Provo ad elencarli in ordine sparso:
– Gli effetti collaterali della legge Basaglia
– La violenza quotidiana alla lingua italiana
– L’indiscriminato accesso al web
– Il remoto sospetto che l’eugenetica non fosse una cattiva idea. No, forse questa no.
All’improvviso un genio, basta screen.

Musica nel palazzetto, sparata a livello: tutto esaurito in ogni ordine di posti. Apprezzo però la playlist, decisamente migliore di quella che solitamente mi tocca ascoltare in giro per l’Italia. Hey Mister, Airplanes, Underdogs. Quasi una frase, bravo DJ.

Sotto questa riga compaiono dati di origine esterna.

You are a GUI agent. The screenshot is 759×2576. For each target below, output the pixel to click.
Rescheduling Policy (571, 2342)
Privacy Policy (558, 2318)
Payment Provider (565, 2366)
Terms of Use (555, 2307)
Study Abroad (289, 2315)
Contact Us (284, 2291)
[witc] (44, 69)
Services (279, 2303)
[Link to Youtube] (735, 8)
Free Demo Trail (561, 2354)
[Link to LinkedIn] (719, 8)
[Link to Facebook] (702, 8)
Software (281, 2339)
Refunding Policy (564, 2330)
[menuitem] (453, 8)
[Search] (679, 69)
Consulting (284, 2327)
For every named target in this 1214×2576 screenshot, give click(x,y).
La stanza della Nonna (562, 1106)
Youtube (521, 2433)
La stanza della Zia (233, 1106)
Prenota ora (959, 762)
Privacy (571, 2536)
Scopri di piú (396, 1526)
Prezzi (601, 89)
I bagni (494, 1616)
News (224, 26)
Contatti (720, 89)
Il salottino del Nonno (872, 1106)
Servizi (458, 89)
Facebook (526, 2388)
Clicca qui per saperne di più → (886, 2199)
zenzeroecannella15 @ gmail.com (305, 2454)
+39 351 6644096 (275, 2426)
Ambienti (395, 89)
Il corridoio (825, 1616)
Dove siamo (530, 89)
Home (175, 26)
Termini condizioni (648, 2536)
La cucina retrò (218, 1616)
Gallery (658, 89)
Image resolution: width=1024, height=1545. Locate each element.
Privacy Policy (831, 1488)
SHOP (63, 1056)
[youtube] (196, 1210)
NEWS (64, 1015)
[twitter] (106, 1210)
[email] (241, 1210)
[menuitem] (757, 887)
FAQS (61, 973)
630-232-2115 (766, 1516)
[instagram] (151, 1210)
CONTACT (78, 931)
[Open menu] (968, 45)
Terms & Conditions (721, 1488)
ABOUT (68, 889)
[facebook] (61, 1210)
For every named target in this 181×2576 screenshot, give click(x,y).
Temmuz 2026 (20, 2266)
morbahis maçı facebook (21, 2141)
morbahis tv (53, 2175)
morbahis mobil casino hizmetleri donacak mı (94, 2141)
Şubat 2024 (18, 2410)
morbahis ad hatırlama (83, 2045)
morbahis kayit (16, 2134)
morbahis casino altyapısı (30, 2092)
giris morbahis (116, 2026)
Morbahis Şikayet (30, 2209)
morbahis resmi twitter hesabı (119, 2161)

Trovo i “polionda” destinati ai vincitori della manifestazione. Federica ne ha a casa uno. Mi pare di ricordare dell’ultima Final Eight disputata a Pescara. Ma se li trafugassi per poi chiedere un riscatto? Così per spezzare la routine.

Trasmettitori che si spengono, pantaloncini lavati male o forse lavati troppo. Haribo trafugate dal Segretario, non quello che fa l’autista, quello vero.
Salotti buoni ma con poltrone rotte, forse perché troppo consumate.
In campo c’è chi ha Renata, chi Renato Portaluppi. Bomber di militanza, in una squadra cara a Nicola.
La numero 99 con indosso i colori del Real, non “rial” speaker”, come il Madrid. Oggi Renata Adamatti però, sembra essere uscita da uno di quei lunghissimi tornei master di Snooker. Quelli che Eurosport trasmette a nastro. La bianca sulla rossa, buca d’angolo. Sinistro, finta, palla nell’angolo, dove il portiere non può arrivare. Così, sembra quasi semplice.

Numeri 5.
Finisce che non scelgo e basta. Perché non si chiede a chi vuoi più bene. Non si fa nemmeno con i bimbi.
Fuori è buio. C’era il sole, sembrano passati solo pochi istanti.
La palla calciata ha un suono diverso, più sordo. Forse pesa davvero di più.
Quaranta secondi. Ortega.
Palo, 7 Rosso. Sembra quasi di stare al casinò, però senza il casino della gente.
Inizia la danza. Non un balletto, piuttosto qualcosa di doloroso e faticoso, come la Danza del Fan.
La brutale marcia con la quale termina la prima settimana di selezione per lo Special Air Service.

Un giocatore convinto dei propri mezzi, piega forse inconsciamente, il corpo in avanti. Verso qualcosa, non per ripararsi da qualcosa.
Due e poi tre. I gol.
Qualcuno scappa via, in fuga. C’è ancora tanta strada davanti ma lo strappo è brutale.
Rigore.
Uno scaldabagno dritto per dritto. Uno di quelli che se ti trovi sulla traiettoria rischi di finire sfigurato.
Secondo tempo.
Cinque.
Esci dalla partita, provi a rientrare. La porta però è chiusa, irrimediabilmente.
Forse non sei nemmeno entrata.
Un risultato però che si può leggere oltre il mero valore numerico. Rappresenta la cifra di una distanza. Quella da percorrere per arrivare in cima e poi oltre.
Numeri impietosi , sei e zero, che restano sul tabellone, anche quando pensi di non meritarli.